Description of the task: Carry on the passage about pressure-treated wood, picking up right after its final sentence.

Wood can be processed and embedded with a variety of preservative chemicals to prevent rot and insect infestation in your decks. Several species of wood can be treated, but a regionally available species usually predominates in any particular locale. Pressure treated lumber is ideal for outdoor construction as it has a long, useful life span. Treated wood can last more than 40 years when properly maintained and cleaned. The treatment process involves placing a load of lumber in a huge cylindrical chamber called a retort with a door on one end that can be sealed airtight and then forcing waterborne chemicals into the wood under pressure.
There are many reasons to treat wood with a pressurized system. Decking, for example, requires different amounts of preservative for protection. These amounts are called “retention levels,” referring to the amount of preservative retained in the wood after treatment.

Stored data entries
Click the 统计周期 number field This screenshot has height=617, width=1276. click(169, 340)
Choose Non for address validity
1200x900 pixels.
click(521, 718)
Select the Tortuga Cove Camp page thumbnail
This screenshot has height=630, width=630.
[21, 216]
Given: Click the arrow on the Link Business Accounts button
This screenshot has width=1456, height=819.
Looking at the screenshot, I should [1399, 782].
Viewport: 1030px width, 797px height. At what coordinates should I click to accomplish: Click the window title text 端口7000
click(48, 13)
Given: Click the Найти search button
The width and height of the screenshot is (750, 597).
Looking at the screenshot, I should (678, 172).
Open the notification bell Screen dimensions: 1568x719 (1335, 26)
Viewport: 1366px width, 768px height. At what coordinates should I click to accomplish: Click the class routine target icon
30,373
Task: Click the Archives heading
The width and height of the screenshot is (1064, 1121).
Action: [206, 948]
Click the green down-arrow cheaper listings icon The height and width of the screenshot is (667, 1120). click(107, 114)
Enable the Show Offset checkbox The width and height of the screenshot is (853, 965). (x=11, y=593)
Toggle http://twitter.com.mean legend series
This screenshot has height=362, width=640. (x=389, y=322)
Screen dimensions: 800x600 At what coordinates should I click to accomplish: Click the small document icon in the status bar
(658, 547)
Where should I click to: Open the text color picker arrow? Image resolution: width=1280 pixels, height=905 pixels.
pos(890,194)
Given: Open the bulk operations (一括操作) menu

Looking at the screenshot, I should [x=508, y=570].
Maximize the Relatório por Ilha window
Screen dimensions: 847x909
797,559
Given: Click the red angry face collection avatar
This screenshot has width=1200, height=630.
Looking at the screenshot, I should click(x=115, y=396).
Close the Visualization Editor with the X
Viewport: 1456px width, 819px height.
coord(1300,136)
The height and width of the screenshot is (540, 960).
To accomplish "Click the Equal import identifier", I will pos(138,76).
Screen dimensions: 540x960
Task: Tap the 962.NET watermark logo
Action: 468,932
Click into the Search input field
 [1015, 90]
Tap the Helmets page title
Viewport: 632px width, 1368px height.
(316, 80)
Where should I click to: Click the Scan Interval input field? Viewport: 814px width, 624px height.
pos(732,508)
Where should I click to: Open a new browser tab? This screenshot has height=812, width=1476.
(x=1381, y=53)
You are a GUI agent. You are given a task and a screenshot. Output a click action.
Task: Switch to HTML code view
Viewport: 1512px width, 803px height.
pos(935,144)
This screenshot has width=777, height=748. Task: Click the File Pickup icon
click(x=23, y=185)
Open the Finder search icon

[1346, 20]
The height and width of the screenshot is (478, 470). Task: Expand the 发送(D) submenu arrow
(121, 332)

Task result:
Furthermore, each preservative has its individual retention level for these applications. The intended use is usually identified on the tag stapled to each piece of lumber using a series of letters, such as ‘UC4A’ which means – Ground Contact, General Use. You can find many lists
Because pressure treated wood is made with chemical preservatives and done so with pressure – effectively locking these preservatives inside the wood’s pores rather than just on the surface of the wood, handling of these materials should be done with a certain amount of caution.
Precautions when working with pressure treated woods
What precautions should I take when working with CCA-treated wood?
- Saw, sand and machine the wood outdoors, and wear a dust mask, goggles and gloves.
- Clean up dust, scraps and other debris and dispose of in trash. Do not compost or use as mulch.
- Do not burn treated wood, since burning may cause the release of toxic chemicals in smoke and ash.
- After handling wood, wash clothing and all exposed areas of body.